Price Overview: The Cost of Survival
The inflation hitting Khartoum’s markets has spared no basic commodity. 1 Liter of Cooking Oil 10,000 SDG, 1 Kg of Mutton (Lamb) 50,000 SDG, 1 Kg of Sugar 5,000 SDG, 1 Ratl (approx. 450g) of Tea 14,000 SDG.
These numbers are no longer just economic data; they have transformed into a daily heartache that shapes life inside homes. Many families have completely removed meat from their tables, others settle for a single meal a day, while some households have resorted to cutting down on purchases altogether due to their inability to pay.
Dreams Lost to the Rubble
At a small bakery in Bahri, dozens of citizens stood in a long queue to get bread. Among them was Abdul Rahman, a government employee who lost his source of income after his institution ceased operations when the war broke out. He says the hardest thing he faces is not hunger itself, but his feeling of helplessness before his family.
"My children started asking me: Why dont we bring meat like we used to? and I have no answer. The war stole our jobs, our safety, and even our purchasing power."

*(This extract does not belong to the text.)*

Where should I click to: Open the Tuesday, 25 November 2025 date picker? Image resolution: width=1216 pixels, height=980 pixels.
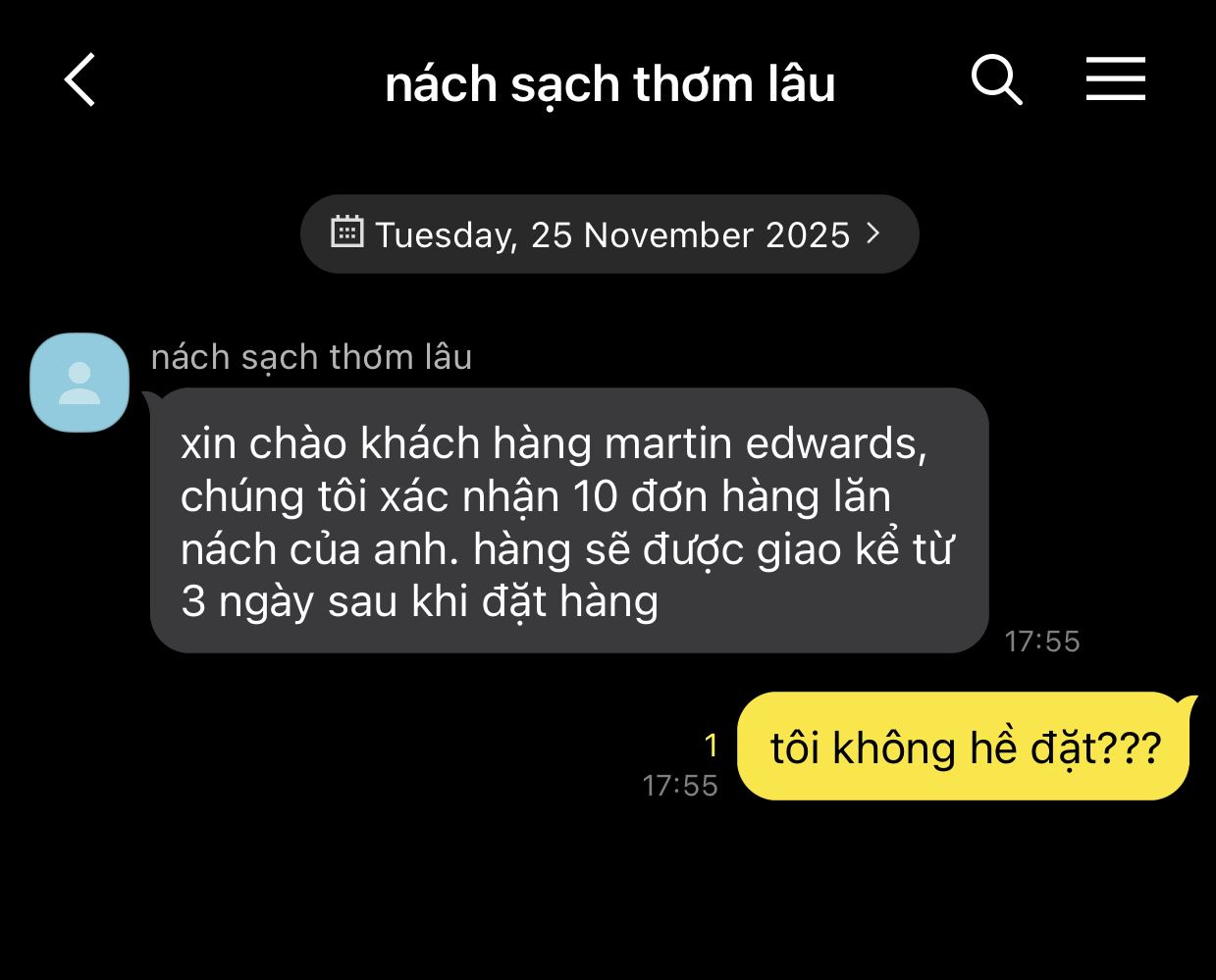coord(609,233)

He adds that returning to Khartoum was a dream for all displaced persons, but many returned to find destroyed homes and merciless markets. Some families have sold what remained of the womens gold to cover the cost of living, while others have been forced to borrow from neighbors or shopkeepers.

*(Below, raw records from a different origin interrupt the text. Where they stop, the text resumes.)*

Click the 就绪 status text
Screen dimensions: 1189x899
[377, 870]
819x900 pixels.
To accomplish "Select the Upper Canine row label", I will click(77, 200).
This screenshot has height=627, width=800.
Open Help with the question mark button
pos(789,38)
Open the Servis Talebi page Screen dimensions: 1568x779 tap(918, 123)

In the markets, foot traffic appears lighter than usual despite the return of thousands of citizens to the capital. Shop owners also complain of stagnation and weak purchasing power. One merchant says that people no longer ask about quality or brand, but only for the cheapest option, even if the quantity is very small.
The war did not destroy buildings alone; it tore apart the entire economic cycle. Thousands of workers lost their jobs, small business owners lost their tools of trade, and many companies and institutions closed their doors. With the absence of stability and the decline of services, securing a stable income has become a distant dream.
Solidarity as a Last Lifeline
Despite the harshness of the conditions, residents are trying to innovate ways to survive. Some women have started preparing and selling food within neighborhoods, while others have turned to baking home-made bread or selling tea on the streets. Young people who used to work in various professions now spend long hours searching for any job opportunity, even for a pittance.
In the evening, Nadia Ahmed sits in front of her cracked house, watching her children review their lessons under a dim light. She says what hurts her most is her fear of the future, but she clings to hope despite everything.
"The war taught us to be patient. It is true that life is very difficult, but people are trying to live. Sometimes we divide a single meal among everyone, and sometimes the neighbors help us. If it werent for solidarity, the situation would be worse."
That community solidarity has become the last lifeline for many families. In some neighborhoods, neighbors share food and water, and cooperate to provide for the needs of the poorest families. However, everyone realizes that these temporary solutions are not enough in the face of the escalating wave of high prices.
With each new morning, the Sudanese citizen goes out to the market carrying a long list of needs, but usually returns only with what they can afford, not what they want. Between store shelves and bread lines, small stories unfold daily of mothers hiding their anxiety, fathers chasing a job opportunity, and children learning early the meaning of war—even after the roar of rifles has stopped.
Khartoum, which is trying to rise from beneath the rubble of war, faces today another, more silent battle, but one that is no less cruel: the battle for survival in the face of inflation, poverty, and the loss of livelihoods.